#模型时代# 23分钟搞懂Claude Skills:3层上下文管理机制让AI省下99%的Token
Shaw Talebi是一位专注于AI开发的技术博主,我年初分享过很多他对Deepseek架构的解析。
在这期视频中他系统拆解了Anthropic新推出的Skills功能。这个功能解决了一个老大难问题:如何在不撑爆上下文窗口的情况下,给Claude装上无限多的专业技能?
之前讲过,Skill是我眼中今年最惊艳的产品之一,一点不亚于之前的MCP,但是动静没有MCP那么大,估计是因为这是目前更多封闭在Claude内部体系。但是12月中,Anthropic公布说,Agent Skills规范已作为开放标准发布在agentskills.io,意味着用户创建的skills不会被锁定在Claude——同样的skill格式可以在采用该标准的其他AI平台和工具上使用。
因此,我觉得这个理念我觉得对于普通人意义更大,而且一定会外延到其他模型,变成另一个开放标准。
最后再啰嗦一下一些官方阐述。
Anthropic官方对Skills的定义是:提供程序性知识(procedural knowledge)——完成特定任务或工作流的指令。可以同时使用Skills和MCP:MCP连接让Claude访问工具,而Skills教Claude如何有效使用这些工具。
在Claude博客中,是这样解释创建Skills的初衷:随着模型能力提升,现在可以构建与完整计算环境交互的通用Agent(如Claude Code可以使用本地代码执行和文件系统完成跨领域的复杂任务),但需要更可组合、可扩展、可移植的方式来给这些Agent装备领域专业知识。
所以,它的核心设计思想是"渐进式披露"(Progressive Disclosure)——不是一股脑把所有指令塞进去,而是让Claude按需调用。这和传统的MCP(Model Context Protocol)形成了有趣的互补关系。

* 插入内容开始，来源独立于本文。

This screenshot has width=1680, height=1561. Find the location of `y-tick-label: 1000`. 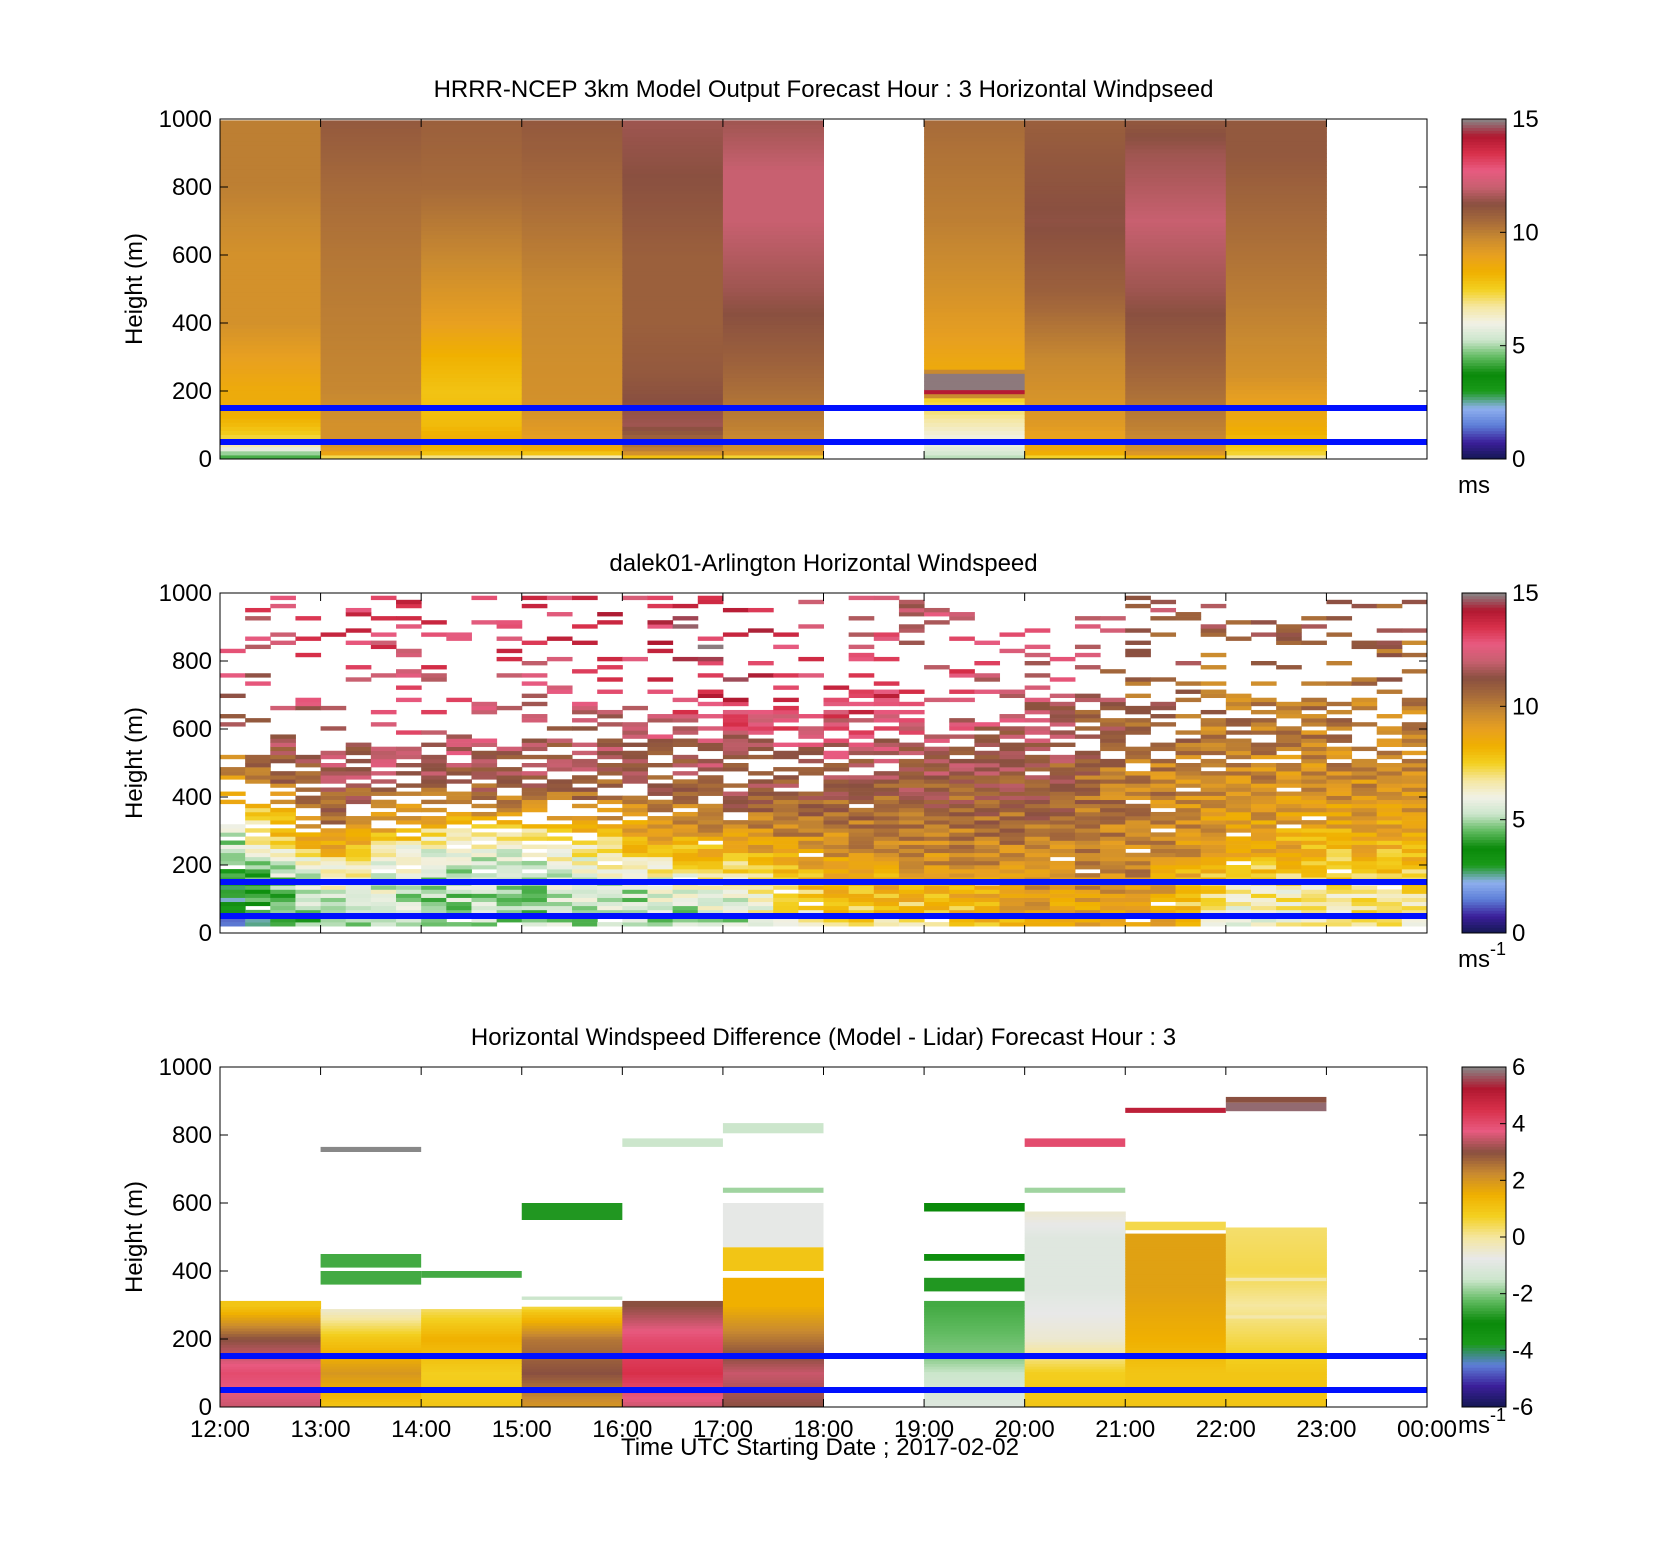

y-tick-label: 1000 is located at coordinates (186, 120).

也再推荐一下这位小哥的频道:搜“Shaw Talebi”,和官方:www.shawhintalebi.com
一、Skills是什么,为什么需要它
用大模型干活,指令越清晰效果越好,这是基本功。但实际操作中,我们要么每次手写指令反复调试,要么从Notion、Google Docs里复制粘贴预存的提示词。两种方式都累人。
Skills把这个流程自动化了。你把指令写一遍,存成skill,Claude会自动识别什么时候该用哪个skill。"你有一套讲解技术概念的指令,有一套验证SaaS创意的流程,有一套前端设计审计的标准——全存进去,Claude自己挑着用。"
二、Skills的技术实现:三层渐进披露
Skills的实现出人意料地简单:一个文件夹,里面放一个skill.md文件。
1、元数据层(约100 tokens)
skill.md文件开头是元数据:名称(64字符限制)和描述(1024字符限制)。这部分在你启动Claude时就进入上下文窗口,代价极小。
2、指令主体层(最多5000 tokens)
skill.md的正文是具体指令,只有当Claude判断这个skill和当前对话相关时,才会读取。Shaw举了个例子:AI tutor、SaaS验证器、前端审计是三个完全不同场景的skill,如果全部预加载,会浪费大量token在无关内容上。
3、扩展资源层(无上限)
这是让Skills真正强大的地方。你可以在skill文件夹里放更多markdown文件、子文件夹,甚至Python脚本。Claude会根据需要一层层往下读。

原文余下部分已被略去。